Exercise details :: Lines holding the word "Open" must be located in the listing below and copied.

Given information ::
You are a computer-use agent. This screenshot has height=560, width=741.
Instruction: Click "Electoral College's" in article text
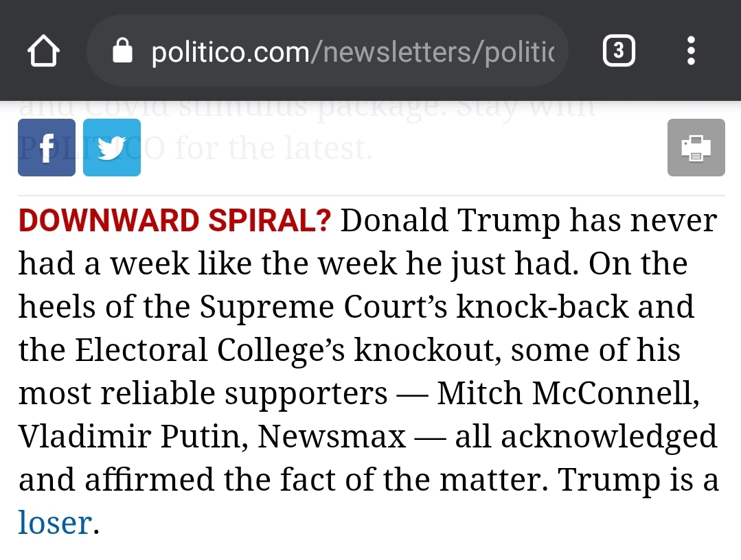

...

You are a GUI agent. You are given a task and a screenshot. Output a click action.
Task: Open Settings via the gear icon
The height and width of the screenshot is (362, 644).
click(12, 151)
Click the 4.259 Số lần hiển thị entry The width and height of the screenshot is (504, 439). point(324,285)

...

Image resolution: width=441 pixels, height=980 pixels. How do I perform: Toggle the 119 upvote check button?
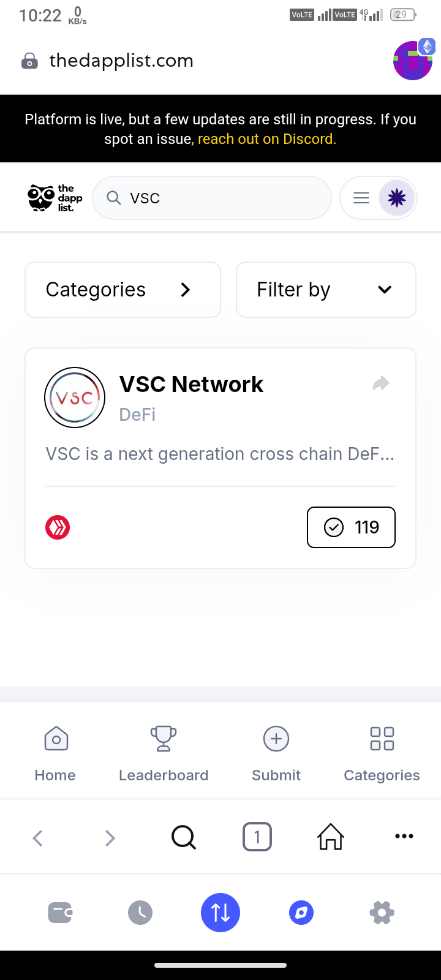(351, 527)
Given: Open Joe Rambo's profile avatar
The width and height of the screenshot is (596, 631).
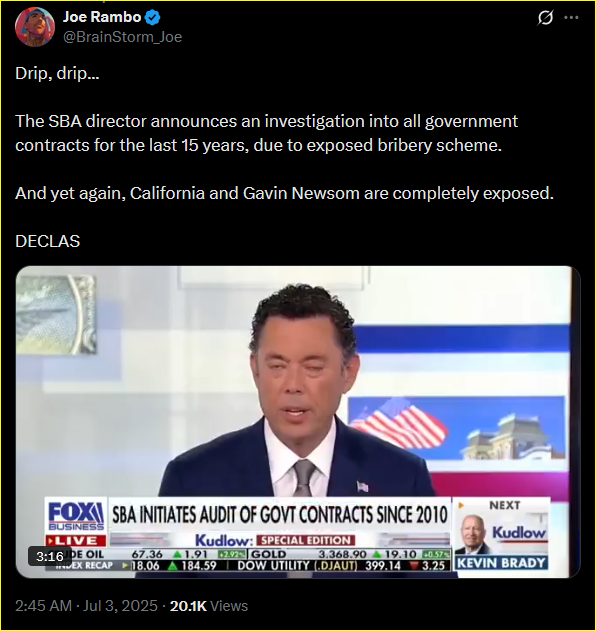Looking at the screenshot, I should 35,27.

Task solution ::
Task: Open Settings via the gear icon
Given: Open Joe Rambo's profile avatar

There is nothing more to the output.